Melbourne Polytechnic

Melbourne Polytechnic (formerly known as NMIT) suffered a significant data breach exposing sensitive personal information of approximately 55,000 students and staff, including financial and health data.

What Happened

Unauthorised actors gained access to Melbourne Polytechnic's systems and extracted a substantial database containing personal records of 55,000 current and former students and staff members. The breach exposed a wide range of sensitive information including names, contact details, dates of birth, and critically, some financial and health information.

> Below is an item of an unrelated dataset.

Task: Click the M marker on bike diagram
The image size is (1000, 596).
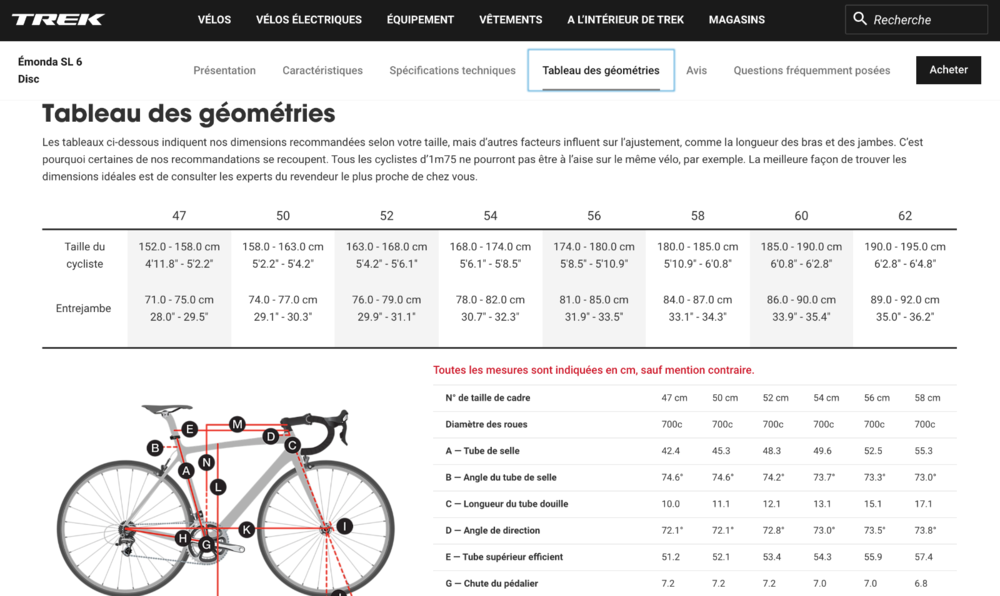Action: 237,424
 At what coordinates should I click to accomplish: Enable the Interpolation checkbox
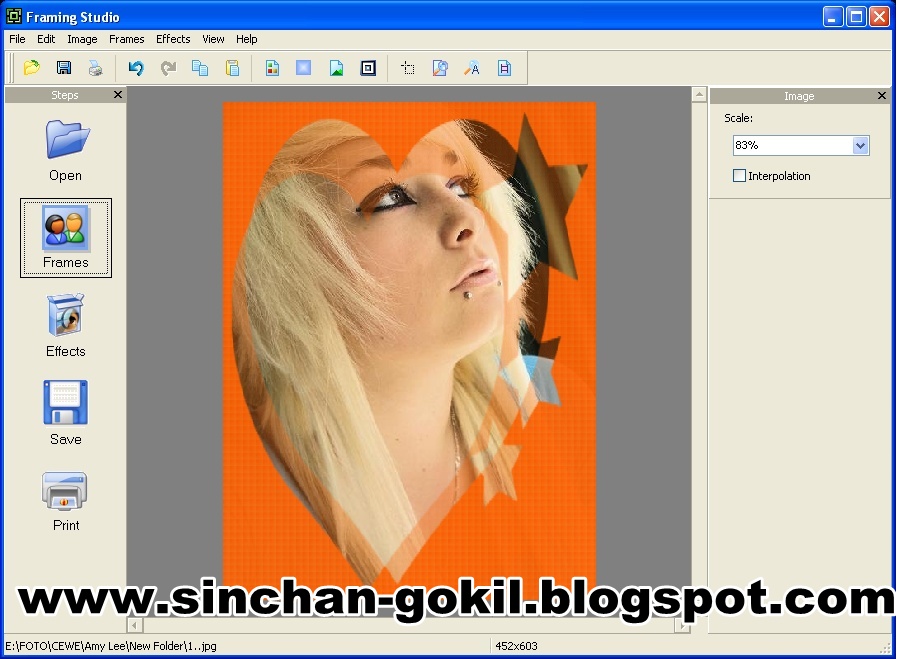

The compromised data included payroll information, bank account details, and in some cases, health records and disability information collected as part of student support services. The extent and sensitivity of the exposed data made this one of the more serious education sector breaches in Australia.

Impact on Individuals

Affected individuals faced significant risks of identity theft and fraud due to the exposure of financial information combined with personal identifiers. The inclusion of health and disability information was particularly concerning, as this data could be used for discrimination or harassment. Students and staff were advised to monitor their financial accounts and credit reports for suspicious activity.

Organisational Response

Melbourne Polytechnic notified affected individuals and reported the breach to the Office of the Australian Information Commissioner (OAIC) as required under the Notifiable Data Breaches scheme. The institution engaged cybersecurity experts to investigate the breach, strengthen security controls, and prevent future incidents. Support services were offered to affected students and staff.